At 05:16 PM 4/25/03 -0600, Fred Bauder wrote:
I intend to speak truth. China (and the Catholic church, for another example) are authoritarian. \ It is not merely a matter of the opinion of vague critics. There are objective criteria which if met constitute an authoritarian government.
This concerns me, not because I disagree, but because I don't know what objective criteria Fred is using, and because almost anyone who promotes a point of view sincerely believes that he or she is speaking truth.
The determination to speak truth, while admirable, is not the same as NPOV, which is our policy.
Fred
From: Daniel Ehrenberg littledanehren@yahoo.com Reply-To: wikien-l@wikipedia.org Date: Fri, 25 Apr 2003 09:32:01 -0700 (PDT) To: wikien-l@wikipedia.org Subject: Re: [WikiEN-l] Classification of China?
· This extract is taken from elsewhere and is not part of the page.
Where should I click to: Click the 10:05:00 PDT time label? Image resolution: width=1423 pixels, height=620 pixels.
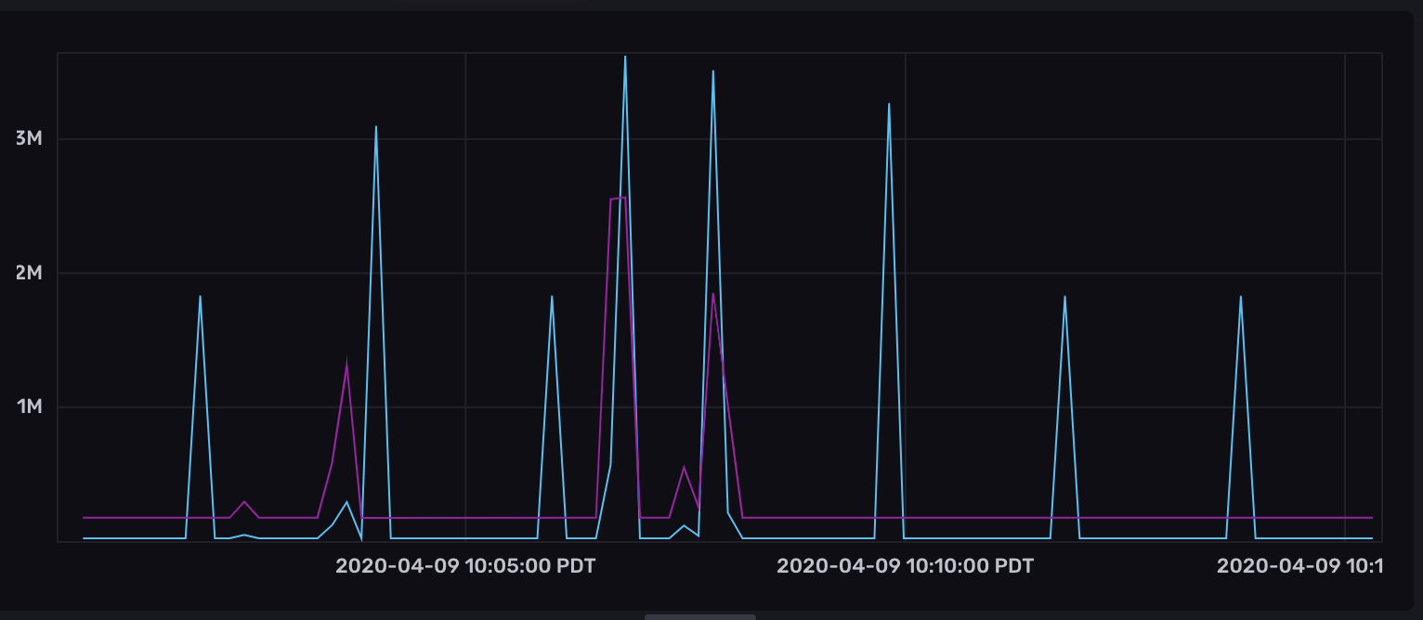coord(465,566)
You can't just say "China is an evil totalitarian country" (I know that's not what you said) or even "China is a controlling country" because that's an opinion, not a fact. The communist party in China might think "We're not controlling or authoritarian, we just want the best for our citizens", which makes the comment POV. You could say (in a later paragraph), "China is critisized for being [[authoritarianism and totalitarianism|authoritarianist]].
--- Fred Bauder fredbaud@ctelco.net wrote:
I stirred up this hornet's nest by inserting a link to [[authoritarianism and totalitarianism|authoritarian]] into the first paragraph of the article. I think this is a fair characterization of the regime (regardless of what ever other adjective might describe it).